(Supplied text):

[BEGIN]

Thanks to his design's dynamic integration into the urban environment, its openness and transparency, Santiago Calatrava beat such renowned rivals as Nicholas Grimshaw and Ricardo Bofill in the contest for the new eastern railway station in 1994. Work began on the western side of the exhibition grounds in 1995. The station was to be a multifunctional transport node for the eastern city districts. It was to encompass a motorway, suburban and underground rail services, regional railway services, bus services, connections to the nearby airport, car parks and taxi ranks. In order to achieve this, the entire transport infrastructure had to be expanded and extended, with the whole complex system being co-ordinated around this point.

Moreover, in order to be a lively focal point of the new urban district, the station also had to offer an attractive infrastructure for travellers and inhabitants. Calatrava met these multitudinous demands by using the principal of superposed platforms with differing functions, which were interconnected by means of steps, galleries, balconies and tunnel-like passageways. The railway lines, which previously formed a barrier between the city and the harbour area, were raised 14 metres above the ground, enabling pedestrians in and around the railway station to pass beneath the rails on several levels. Glass-brick sections set into in the railway platforms and a long passageway in etched glass provide natural lighting for underlying areas.

[END]

(Tasks and exercises):
1) Answer these from the passage on the eastern railway station:
(a) Which two rivals did Santiago Calatrava beat in the 1994 contest?
(b) In what year did work begin?
(c) How high above the ground were the railway lines raised?
2) Please list every means the passage on the eastern railway station gives for interconnecting the superposed platforms.

(Supplied information):
[BEGIN]

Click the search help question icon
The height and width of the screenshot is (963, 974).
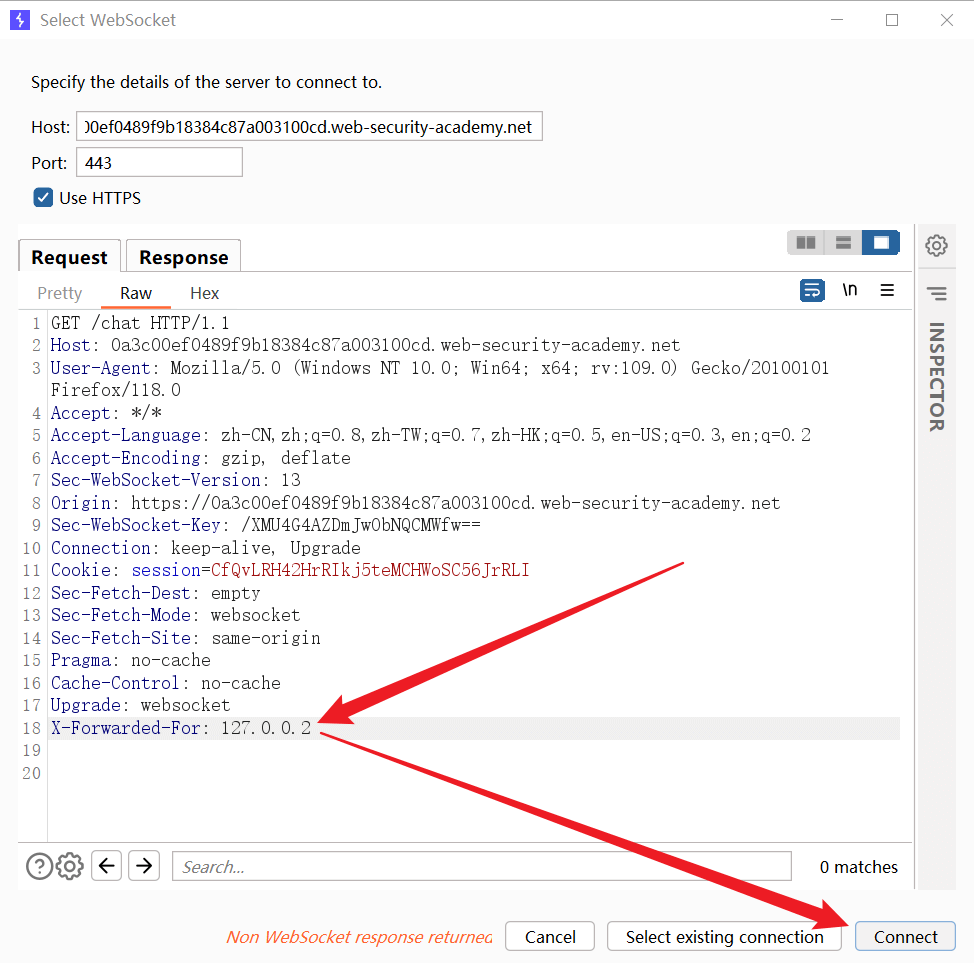click(x=39, y=866)
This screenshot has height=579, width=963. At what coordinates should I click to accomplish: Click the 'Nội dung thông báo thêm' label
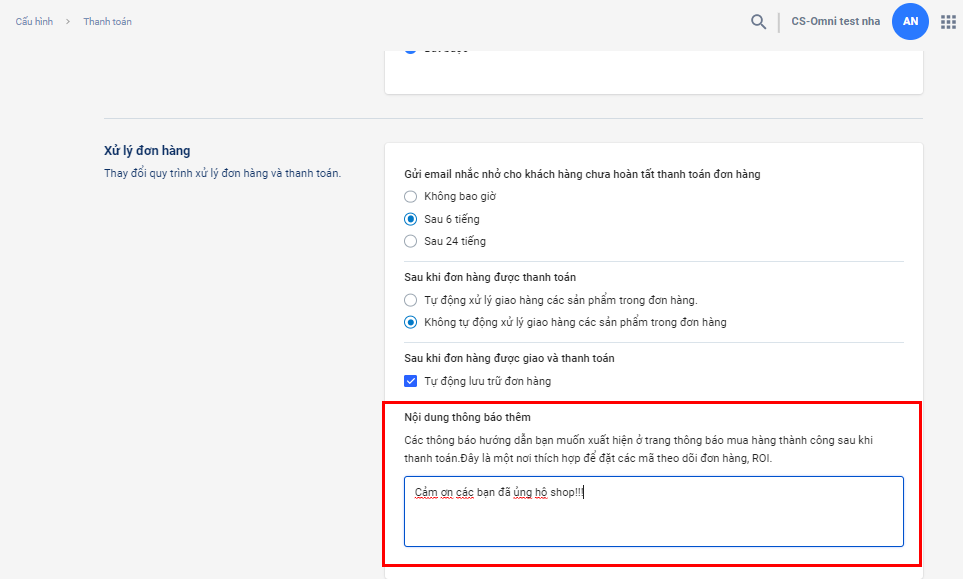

[END]

(Exercise answers):
1)
(a) Nicholas Grimshaw and Ricardo Bofill
(b) 1995
(c) 14 metres

2)
- Steps
- Galleries
- Balconies
- Tunnel-like passageways